(Screenshot grounding data)
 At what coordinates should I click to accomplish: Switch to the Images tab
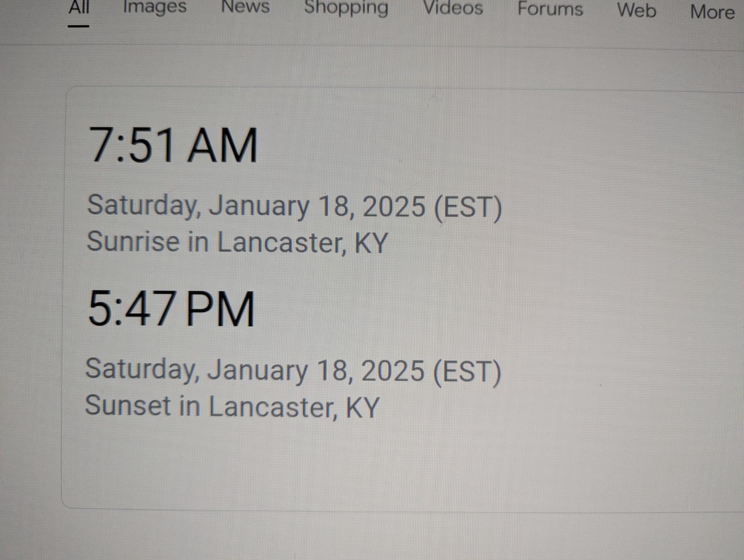coord(155,7)
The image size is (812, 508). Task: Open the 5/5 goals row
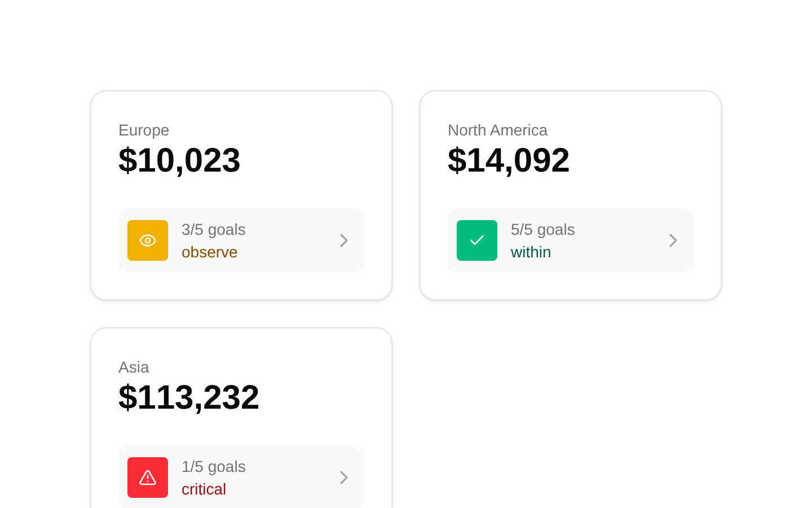click(x=571, y=240)
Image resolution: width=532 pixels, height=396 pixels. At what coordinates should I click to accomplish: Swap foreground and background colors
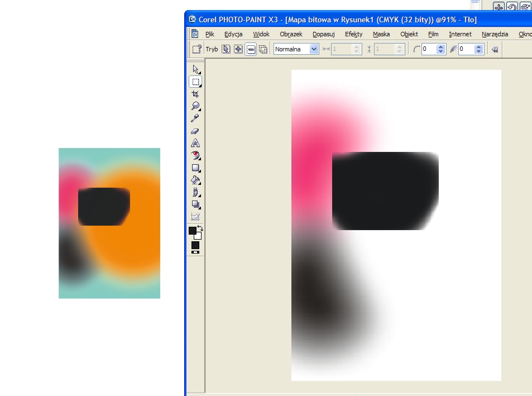coord(199,228)
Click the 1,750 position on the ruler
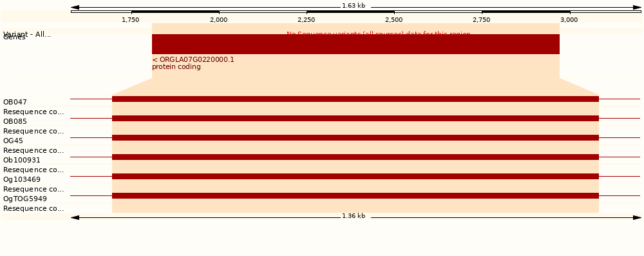 pyautogui.click(x=131, y=20)
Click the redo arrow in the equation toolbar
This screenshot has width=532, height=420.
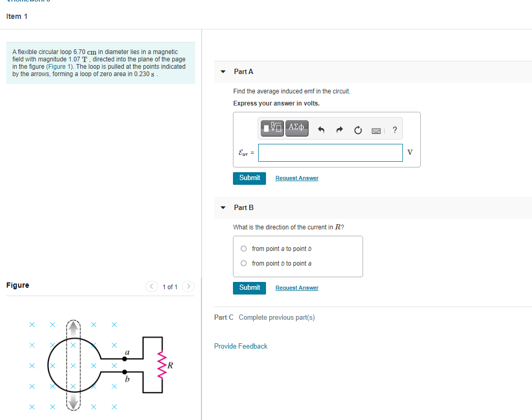(339, 129)
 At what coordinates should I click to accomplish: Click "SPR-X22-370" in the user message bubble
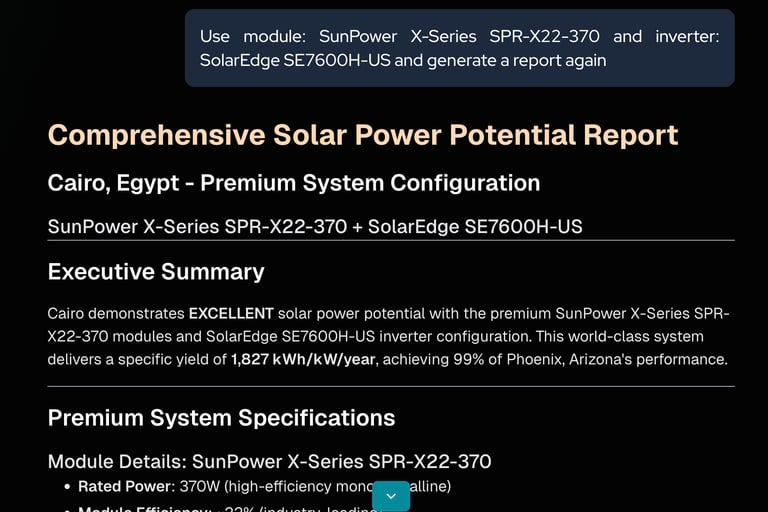(x=544, y=36)
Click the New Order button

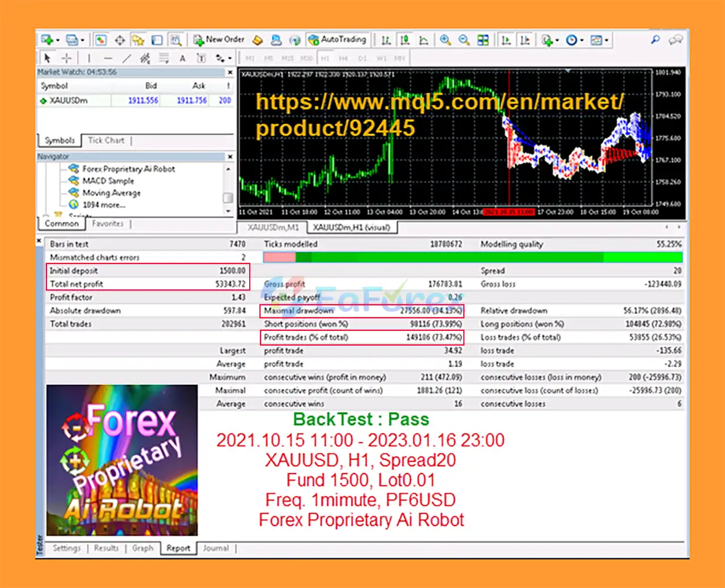219,40
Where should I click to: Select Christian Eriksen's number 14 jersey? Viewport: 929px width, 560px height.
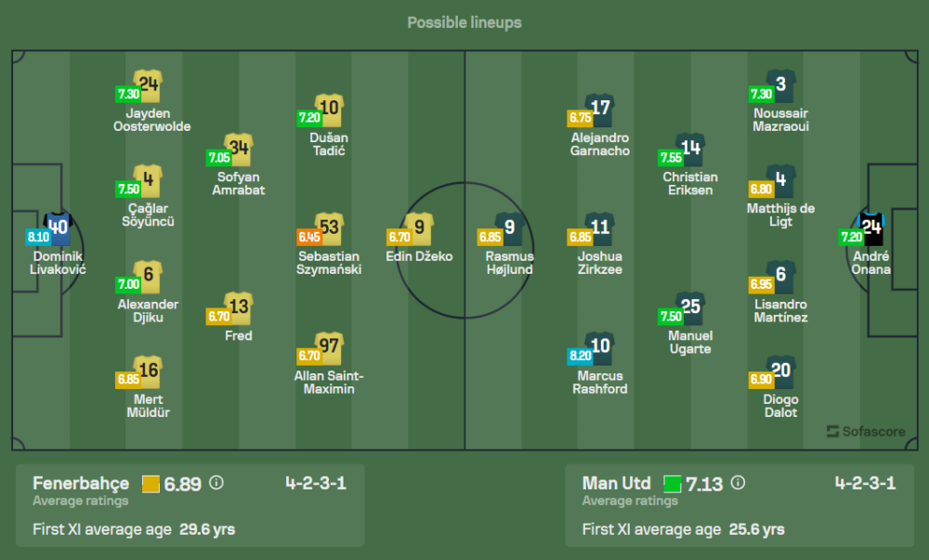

TASK DETAILS:
Give the entries again, exactly and in full, with no image included.

COMPLETED EXERCISE:
 At what coordinates should I click to accomplish: Switch to the Images tab
coord(155,7)
The image size is (812, 508). Task: Open the 5/5 goals row
click(x=571, y=240)
Image resolution: width=532 pixels, height=396 pixels. At what coordinates should I click to accomplish: Swap foreground and background colors
coord(199,228)
Click the 1,750 position on the ruler
 pyautogui.click(x=131, y=20)
Click the redo arrow in the equation toolbar
This screenshot has width=532, height=420.
(339, 129)
 At what coordinates should I click to accomplish: Click "SPR-X22-370" in the user message bubble
(x=544, y=36)
Click the New Order button

219,40
Where should I click to: Select Christian Eriksen's number 14 jersey? Viewport: 929px width, 560px height.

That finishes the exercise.